'4 Orang Angkat Tangan dan Kaki Saya Terus Dibawa Keluar Rumah'
Nenek Elina mengungkapkan bahwa beberapa orang yang mengusirnya dari rumah mengenakan atribut bertuliskan Madas Malika.
Penyidik dari Direktorat Reserse Kriminal Umum (Ditreskrimum) Polda Jawa Timur saat ini sedang menyelidiki kasus dugaan pengeroyokan dan pengusiran paksa terhadap seorang perempuan berusia lanjut, Elina Widjajanti (80), yang terjadi di rumahnya yang berlokasi di Jalan Dukuh Kuwukan No.27, Kelurahan Lontar, Kecamatan Sambikerep, Surabaya.
Pada hari Minggu (28/12), penyidik melakukan pemeriksaan langsung terhadap Elina untuk mendapatkan gambaran lengkap mengenai kronologi kejadian kekerasan tersebut. Proses pemeriksaan ini dilakukan dengan kehadiran kuasa hukum serta saksi-saksi yang relevan.
Saat dihadapkan dengan penyidik, Elina menegaskan bahwa ia tidak mengenal sosok bernama Samuel yang diakui oleh pihak yang mengklaim sebagai pemilik rumahnya.
"Samuel itu siapa? Enggak kenal," ungkap Elina.
Dia juga menyatakan tidak mengetahui dari mana asal kelompok yang datang untuk mengusirnya secara paksa.
Beberapa orang yang terlibat, menurutnya, terlihat mengenakan atribut dengan nama sebuah kelompok, yaitu "Madas Malika".
Alami Pendaraha di Mulut
Elina menceritakan pengalamannya saat dipaksa keluar dari rumah.
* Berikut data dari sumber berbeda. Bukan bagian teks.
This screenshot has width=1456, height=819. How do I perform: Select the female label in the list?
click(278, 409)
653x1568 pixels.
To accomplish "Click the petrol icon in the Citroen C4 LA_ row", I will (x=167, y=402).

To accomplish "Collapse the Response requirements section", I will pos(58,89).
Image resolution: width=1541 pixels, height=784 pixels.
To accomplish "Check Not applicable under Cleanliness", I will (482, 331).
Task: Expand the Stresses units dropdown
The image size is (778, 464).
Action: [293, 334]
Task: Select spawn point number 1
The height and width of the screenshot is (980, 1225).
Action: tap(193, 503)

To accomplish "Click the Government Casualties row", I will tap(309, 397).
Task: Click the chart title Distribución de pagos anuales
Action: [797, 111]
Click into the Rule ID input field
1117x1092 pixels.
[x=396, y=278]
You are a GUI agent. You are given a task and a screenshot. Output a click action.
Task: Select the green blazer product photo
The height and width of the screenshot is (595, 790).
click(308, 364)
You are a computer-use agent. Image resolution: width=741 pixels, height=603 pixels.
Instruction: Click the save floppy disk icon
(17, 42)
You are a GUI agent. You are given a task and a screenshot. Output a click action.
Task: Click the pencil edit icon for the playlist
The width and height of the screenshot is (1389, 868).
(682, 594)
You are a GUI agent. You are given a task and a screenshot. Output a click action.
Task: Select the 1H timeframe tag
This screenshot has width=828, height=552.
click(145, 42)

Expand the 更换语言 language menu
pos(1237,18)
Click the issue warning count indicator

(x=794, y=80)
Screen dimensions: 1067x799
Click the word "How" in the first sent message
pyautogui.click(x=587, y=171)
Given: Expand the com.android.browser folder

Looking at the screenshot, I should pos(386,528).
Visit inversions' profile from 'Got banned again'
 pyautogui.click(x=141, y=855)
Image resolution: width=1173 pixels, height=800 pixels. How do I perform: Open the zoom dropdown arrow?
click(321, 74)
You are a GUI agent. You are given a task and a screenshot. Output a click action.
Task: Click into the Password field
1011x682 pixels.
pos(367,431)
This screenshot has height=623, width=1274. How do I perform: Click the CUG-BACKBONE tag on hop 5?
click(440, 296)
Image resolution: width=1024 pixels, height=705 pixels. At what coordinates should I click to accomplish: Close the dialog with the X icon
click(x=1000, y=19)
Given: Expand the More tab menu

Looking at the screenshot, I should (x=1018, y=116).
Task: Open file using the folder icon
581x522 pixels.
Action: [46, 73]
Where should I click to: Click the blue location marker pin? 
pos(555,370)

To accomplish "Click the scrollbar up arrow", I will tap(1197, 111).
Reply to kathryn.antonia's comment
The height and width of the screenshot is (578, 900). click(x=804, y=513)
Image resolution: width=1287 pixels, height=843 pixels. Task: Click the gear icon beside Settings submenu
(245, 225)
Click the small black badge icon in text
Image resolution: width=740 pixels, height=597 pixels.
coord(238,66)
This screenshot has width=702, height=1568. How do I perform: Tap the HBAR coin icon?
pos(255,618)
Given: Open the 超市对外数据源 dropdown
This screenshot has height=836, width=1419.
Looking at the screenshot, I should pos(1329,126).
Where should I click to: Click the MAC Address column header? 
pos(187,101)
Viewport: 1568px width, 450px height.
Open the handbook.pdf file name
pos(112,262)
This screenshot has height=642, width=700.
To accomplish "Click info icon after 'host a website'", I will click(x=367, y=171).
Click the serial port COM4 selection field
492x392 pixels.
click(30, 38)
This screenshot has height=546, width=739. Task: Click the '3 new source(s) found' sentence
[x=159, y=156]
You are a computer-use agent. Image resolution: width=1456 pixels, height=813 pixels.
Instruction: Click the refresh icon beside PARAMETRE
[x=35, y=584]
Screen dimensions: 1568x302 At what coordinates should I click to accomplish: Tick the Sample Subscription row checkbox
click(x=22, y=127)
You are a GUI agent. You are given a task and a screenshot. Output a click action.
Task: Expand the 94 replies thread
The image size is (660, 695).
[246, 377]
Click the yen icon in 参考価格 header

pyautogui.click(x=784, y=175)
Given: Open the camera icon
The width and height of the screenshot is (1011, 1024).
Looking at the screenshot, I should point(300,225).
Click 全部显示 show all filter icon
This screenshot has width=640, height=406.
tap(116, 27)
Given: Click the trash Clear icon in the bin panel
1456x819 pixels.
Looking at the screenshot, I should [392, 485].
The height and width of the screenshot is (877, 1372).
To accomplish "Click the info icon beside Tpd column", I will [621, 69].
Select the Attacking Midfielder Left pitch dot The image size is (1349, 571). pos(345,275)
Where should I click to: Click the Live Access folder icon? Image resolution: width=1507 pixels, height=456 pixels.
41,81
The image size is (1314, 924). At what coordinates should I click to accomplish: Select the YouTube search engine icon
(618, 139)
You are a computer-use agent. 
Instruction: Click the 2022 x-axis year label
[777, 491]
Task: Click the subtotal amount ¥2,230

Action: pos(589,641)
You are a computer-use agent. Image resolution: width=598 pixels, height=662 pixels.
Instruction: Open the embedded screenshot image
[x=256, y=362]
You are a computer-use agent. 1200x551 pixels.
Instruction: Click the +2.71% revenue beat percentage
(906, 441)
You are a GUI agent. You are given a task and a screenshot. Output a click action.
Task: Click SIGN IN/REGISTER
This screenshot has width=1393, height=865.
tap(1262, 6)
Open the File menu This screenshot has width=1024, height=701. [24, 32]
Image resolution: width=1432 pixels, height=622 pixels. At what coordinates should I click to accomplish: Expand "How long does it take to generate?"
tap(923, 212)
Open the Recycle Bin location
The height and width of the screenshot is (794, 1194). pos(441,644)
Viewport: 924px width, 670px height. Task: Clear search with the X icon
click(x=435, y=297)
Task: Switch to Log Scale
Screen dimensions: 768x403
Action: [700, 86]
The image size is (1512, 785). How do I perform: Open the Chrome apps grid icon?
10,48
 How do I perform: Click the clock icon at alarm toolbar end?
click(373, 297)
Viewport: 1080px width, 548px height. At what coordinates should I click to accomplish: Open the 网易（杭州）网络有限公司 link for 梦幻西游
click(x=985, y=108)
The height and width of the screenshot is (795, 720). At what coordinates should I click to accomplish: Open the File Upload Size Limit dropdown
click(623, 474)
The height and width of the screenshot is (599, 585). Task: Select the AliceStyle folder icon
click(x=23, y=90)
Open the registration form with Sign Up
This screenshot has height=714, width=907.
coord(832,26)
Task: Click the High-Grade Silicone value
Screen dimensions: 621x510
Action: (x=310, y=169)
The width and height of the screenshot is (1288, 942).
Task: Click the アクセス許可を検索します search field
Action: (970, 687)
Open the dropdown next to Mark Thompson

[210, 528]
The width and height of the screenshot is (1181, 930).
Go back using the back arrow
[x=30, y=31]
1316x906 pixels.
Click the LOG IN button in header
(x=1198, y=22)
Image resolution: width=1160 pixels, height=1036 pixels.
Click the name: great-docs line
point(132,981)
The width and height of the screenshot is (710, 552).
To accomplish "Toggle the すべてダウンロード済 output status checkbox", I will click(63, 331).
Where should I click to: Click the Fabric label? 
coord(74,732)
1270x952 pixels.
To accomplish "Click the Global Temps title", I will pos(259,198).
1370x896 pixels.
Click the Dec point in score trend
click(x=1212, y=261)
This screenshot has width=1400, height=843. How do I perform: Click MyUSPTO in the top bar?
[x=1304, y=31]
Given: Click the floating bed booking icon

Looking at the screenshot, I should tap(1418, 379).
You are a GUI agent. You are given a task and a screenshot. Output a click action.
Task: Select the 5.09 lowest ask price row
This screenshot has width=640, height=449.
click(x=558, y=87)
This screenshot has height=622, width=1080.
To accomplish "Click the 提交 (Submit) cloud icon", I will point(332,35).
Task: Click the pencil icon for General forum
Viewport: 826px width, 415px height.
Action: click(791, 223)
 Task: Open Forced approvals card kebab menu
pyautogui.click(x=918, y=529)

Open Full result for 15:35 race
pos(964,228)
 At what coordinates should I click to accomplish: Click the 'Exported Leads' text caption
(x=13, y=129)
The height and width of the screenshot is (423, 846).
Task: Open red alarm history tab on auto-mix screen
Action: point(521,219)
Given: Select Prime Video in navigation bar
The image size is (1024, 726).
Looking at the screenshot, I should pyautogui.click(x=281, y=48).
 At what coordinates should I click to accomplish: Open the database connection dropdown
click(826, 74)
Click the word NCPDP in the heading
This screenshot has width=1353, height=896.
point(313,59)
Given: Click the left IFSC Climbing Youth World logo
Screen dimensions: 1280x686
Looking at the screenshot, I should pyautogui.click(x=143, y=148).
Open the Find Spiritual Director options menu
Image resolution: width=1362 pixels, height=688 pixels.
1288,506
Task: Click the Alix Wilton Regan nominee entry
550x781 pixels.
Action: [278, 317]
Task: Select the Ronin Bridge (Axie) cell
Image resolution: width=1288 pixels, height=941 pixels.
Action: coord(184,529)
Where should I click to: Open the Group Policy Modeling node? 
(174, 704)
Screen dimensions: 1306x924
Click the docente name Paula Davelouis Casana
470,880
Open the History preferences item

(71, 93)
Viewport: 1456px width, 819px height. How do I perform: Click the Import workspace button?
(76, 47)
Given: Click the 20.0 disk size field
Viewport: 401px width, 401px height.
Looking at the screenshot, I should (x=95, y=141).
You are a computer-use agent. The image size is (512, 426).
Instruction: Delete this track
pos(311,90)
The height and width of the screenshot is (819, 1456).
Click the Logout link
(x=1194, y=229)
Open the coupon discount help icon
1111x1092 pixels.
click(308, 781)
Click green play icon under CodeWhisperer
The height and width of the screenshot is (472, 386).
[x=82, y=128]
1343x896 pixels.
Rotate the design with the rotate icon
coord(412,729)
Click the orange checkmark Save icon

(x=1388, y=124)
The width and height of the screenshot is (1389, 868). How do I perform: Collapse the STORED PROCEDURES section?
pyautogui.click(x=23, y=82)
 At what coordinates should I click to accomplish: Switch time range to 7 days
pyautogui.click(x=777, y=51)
Empat pria diduga menarik tangan dan kakinya, lalu mengangkat tubuhnya yang sudah renta hingga keluar halaman.
"Itu saya diangkat sama empat orang. Saya lawan, tapi tetap dibawa keluar," ujar Elina. Setelah kejadian tersebut, ia mengalami pendarahan di mulutnya akibat tindakan tersebut.
Elina menegaskan bahwa pihak yang mengaku sebagai pemilik rumah tidak pernah menunjukkan dokumen kepemilikan yang sah. Sebaliknya, ia sendiri yang menunjukkan Letter C sebagai bukti kepemilikan. "Saya tanya mana suratmu? Dia cuma diem, map-nya dikempit, terus pergi," ucapnya. Dengan tegas, Elina menyatakan bahwa tindakan tersebut sangat merugikannya dan merasa tidak mendapatkan keadilan.
Empat Orang Saksi Diperiksa
Willem Mintarja, kuasa hukum Elina, mengonfirmasi bahwa selain kliennya, ada tiga saksi lainnya yang juga diperiksa, yaitu Iwan, Joni, dan Musrimah. Keempat individu tersebut merupakan penghuni rumah yang berada di lokasi saat insiden viral itu terjadi.
"Pemeriksaan difokuskan pada peristiwa yang viral, termasuk dugaan luka yang dialami oleh Bu Elina," ujar Willem. Dia menambahkan bahwa salah satu saksi, Joni, menyaksikan langsung kondisi Elina ketika ia diturunkan secara paksa dan menemukan mulutnya berdarah. Namun, saksi tidak dapat mendokumentasikan kejadian tersebut karena dihalangi oleh pelaku.
Polda Jawa Timur menegaskan akan menyelidiki secara menyeluruh unsur pidana yang terdapat dalam kasus ini, mulai dari dugaan pengeroyokan hingga pengusiran secara ilegal. Saat ini, penyidik sedang melengkapi alat bukti dan keterangan saksi untuk menindak pihak-pihak yang diduga terlibat dalam peristiwa tersebut.